INFORMATION SHOWN Start Marker

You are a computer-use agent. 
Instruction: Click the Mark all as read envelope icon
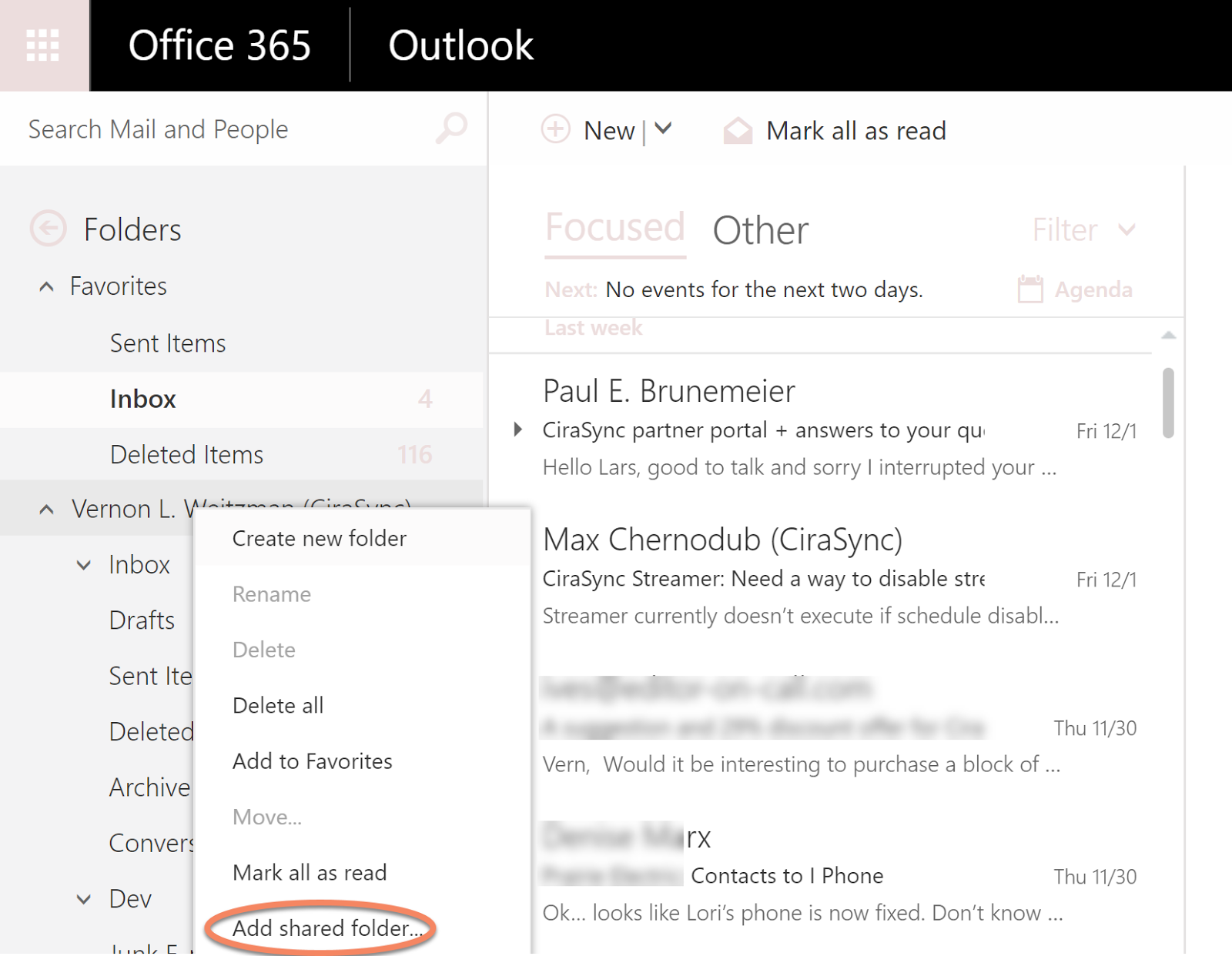[x=738, y=131]
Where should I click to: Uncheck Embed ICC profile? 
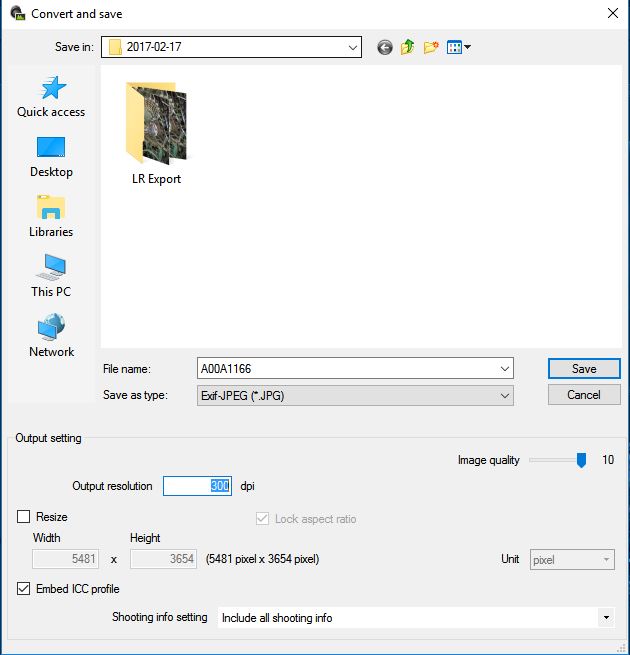pos(24,589)
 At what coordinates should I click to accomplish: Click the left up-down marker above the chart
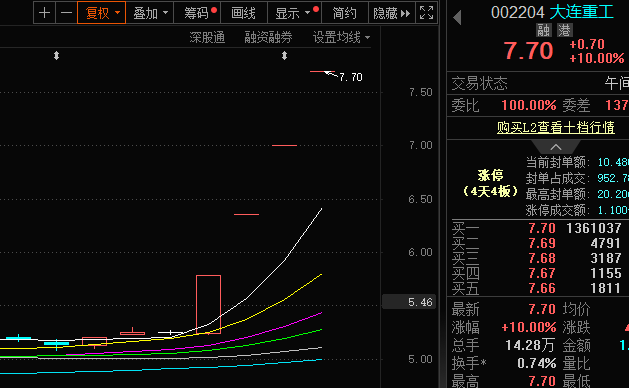point(57,56)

INFORMATION SHOWN End Marker

BRIEF. From the line containing "Where should I" through the last line of the records above, reproduce every line exactly, leaving out the pictures.

SOLUTION TO THIS PROBLEM.
Where should I click to: Uncheck Embed ICC profile? 
pos(24,589)
 At what coordinates should I click to accomplish: Click the left up-down marker above the chart
point(57,56)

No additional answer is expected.